STEVENS CO., Wash. – The Stevens County prosecutor is making a big push to discourage teens and kids from sexting.
A meeting on Tuesday night was just one opportunity for parents and students to learn more about the legal ramifications of sending dirty messages.
Chief Criminal Deputy Prosecutor Lech Radzimski said he has seen a number of sexting cases on his desk since he joined the office eight years ago. He specializes in cases involving juveniles.
"I have been reviewing police reports and I've prosecuted a couple cases that have started out as sexting,” said Radzimski.
Three months ago, Radzimski began working on a presentation for parents and teens.
"This is an issue that needs to be addressed at the community level,” said Radzimski.
So far, Radzimski has visited eight area schools to talk about sexting and how the wrong message could mean serious consequences.
"Sexting itself is not a crime, but when you have juveniles doing this, you're implicating all the child pornography statutes,” said Radzimski.

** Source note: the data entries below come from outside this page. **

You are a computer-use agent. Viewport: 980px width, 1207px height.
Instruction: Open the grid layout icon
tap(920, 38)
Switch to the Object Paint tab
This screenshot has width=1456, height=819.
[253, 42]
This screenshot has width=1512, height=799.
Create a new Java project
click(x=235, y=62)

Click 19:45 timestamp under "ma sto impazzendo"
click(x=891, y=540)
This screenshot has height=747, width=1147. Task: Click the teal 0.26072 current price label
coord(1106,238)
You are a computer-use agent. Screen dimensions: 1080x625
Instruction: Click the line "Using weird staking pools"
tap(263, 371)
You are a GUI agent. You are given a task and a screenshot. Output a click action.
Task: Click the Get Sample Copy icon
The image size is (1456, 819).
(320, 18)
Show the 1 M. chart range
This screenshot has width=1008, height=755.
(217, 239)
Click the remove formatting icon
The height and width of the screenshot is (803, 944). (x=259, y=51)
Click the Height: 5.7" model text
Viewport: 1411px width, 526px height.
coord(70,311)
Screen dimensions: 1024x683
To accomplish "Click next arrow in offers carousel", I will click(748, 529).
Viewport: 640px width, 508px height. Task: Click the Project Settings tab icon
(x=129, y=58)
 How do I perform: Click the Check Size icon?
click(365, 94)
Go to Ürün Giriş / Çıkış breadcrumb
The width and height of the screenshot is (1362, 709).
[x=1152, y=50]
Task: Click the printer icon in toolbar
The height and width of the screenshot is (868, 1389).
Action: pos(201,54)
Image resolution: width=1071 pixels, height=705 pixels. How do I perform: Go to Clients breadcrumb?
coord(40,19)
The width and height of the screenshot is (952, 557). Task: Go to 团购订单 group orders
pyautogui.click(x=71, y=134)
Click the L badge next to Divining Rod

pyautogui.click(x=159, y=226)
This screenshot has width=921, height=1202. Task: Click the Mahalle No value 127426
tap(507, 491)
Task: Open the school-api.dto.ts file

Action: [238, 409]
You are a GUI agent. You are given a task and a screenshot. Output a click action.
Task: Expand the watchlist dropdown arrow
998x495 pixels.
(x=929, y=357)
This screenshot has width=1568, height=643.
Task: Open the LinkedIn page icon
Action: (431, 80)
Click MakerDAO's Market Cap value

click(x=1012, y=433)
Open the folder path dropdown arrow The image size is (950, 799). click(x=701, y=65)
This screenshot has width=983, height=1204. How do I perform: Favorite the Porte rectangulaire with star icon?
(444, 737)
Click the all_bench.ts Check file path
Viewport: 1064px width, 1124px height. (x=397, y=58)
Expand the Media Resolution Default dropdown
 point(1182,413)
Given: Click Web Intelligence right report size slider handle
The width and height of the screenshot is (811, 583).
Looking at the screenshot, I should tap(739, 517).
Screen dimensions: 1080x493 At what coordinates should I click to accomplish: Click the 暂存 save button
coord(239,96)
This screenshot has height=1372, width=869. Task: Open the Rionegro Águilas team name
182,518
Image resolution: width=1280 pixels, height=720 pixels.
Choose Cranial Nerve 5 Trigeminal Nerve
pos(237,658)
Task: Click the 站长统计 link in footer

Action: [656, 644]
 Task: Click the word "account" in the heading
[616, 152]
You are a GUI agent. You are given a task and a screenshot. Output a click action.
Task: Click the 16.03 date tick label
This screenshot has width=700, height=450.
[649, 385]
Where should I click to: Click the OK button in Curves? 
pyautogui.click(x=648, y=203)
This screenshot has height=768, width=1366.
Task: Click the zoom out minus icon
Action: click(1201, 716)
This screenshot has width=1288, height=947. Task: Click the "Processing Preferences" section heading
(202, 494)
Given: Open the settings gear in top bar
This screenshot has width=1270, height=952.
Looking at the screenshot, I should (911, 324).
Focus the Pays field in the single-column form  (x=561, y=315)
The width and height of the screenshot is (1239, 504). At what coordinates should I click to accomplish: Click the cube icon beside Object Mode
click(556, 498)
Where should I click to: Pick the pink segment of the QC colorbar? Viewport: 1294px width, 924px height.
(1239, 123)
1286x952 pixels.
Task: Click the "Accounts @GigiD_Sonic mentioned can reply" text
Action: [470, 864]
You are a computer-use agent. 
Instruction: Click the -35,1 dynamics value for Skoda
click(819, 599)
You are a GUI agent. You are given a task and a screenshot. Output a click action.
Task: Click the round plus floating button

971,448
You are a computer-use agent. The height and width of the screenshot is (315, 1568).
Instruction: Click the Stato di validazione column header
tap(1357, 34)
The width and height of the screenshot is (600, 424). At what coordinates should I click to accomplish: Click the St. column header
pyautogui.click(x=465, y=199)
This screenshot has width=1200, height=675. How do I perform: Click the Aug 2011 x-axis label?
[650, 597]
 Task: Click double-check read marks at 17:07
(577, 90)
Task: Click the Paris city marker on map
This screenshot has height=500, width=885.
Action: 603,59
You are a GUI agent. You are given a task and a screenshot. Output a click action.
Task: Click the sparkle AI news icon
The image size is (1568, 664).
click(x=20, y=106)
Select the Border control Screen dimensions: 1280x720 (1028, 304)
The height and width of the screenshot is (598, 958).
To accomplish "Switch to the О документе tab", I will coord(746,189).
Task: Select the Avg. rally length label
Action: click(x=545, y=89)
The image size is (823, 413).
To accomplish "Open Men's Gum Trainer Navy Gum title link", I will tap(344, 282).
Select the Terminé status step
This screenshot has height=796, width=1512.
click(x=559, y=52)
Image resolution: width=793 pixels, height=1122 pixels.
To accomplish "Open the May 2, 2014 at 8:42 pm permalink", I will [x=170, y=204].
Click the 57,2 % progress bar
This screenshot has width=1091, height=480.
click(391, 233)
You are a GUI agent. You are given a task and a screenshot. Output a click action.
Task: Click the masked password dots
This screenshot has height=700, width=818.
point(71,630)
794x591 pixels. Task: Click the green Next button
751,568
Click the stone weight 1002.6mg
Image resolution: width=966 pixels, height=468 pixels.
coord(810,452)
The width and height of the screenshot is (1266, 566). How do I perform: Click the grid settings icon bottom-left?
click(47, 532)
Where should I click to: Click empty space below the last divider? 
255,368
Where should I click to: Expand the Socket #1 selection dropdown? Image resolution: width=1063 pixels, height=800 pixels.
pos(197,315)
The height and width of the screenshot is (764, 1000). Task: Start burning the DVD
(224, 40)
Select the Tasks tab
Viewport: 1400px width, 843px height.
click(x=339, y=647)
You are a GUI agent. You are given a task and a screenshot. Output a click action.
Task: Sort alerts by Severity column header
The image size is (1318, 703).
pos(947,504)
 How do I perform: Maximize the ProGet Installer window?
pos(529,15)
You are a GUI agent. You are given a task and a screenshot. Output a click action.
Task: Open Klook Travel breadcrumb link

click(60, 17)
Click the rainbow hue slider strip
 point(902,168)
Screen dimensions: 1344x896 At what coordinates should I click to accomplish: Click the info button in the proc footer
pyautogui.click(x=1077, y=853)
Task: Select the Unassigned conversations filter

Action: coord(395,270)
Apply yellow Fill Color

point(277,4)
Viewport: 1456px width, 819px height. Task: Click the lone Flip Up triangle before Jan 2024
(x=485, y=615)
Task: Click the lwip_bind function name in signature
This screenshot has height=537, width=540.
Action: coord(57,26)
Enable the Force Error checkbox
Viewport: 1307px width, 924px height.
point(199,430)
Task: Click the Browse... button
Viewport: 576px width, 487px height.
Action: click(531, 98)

In Washington state, child pornography laws can apply to anyone sharing explicit images of a minor. The law makes no distinction to who is sharing it. It does not matter if it was shared by an adult or another minor, or if a minor took the explicit image and chose to send it out themselves. This is a fact Radzimski said is often lost on teens.
"As juvenile prosecutors, we struggle with this because we are applying laws that were created 10, 15, 20 years ago, that were meant to address something different and now we are applying it to this kind of phenomena in our society,” said Radzimski.
Sharing dirty pictures or messages from minors can mean fines, probation, being put on the sex offender register and even jail time.
"It's actually illegal. It's criminal. A lot of the times, I don't think juveniles are thinking about that when they are engaging in that and they are just doing it without thinking about ramifications,” said Radzimski.
"I really did not know the extent of how bad the kids could be charged with some of things they are doing and it definitely seems very innocent to them, but really it's a really big issue,” said parent Rose Henn.
"Whenever I meet somebody as a prosecutor, it's never on a good day. Generally, something terrible has happened, my goal is to cut down on the number of those meetings,” said Radzimski.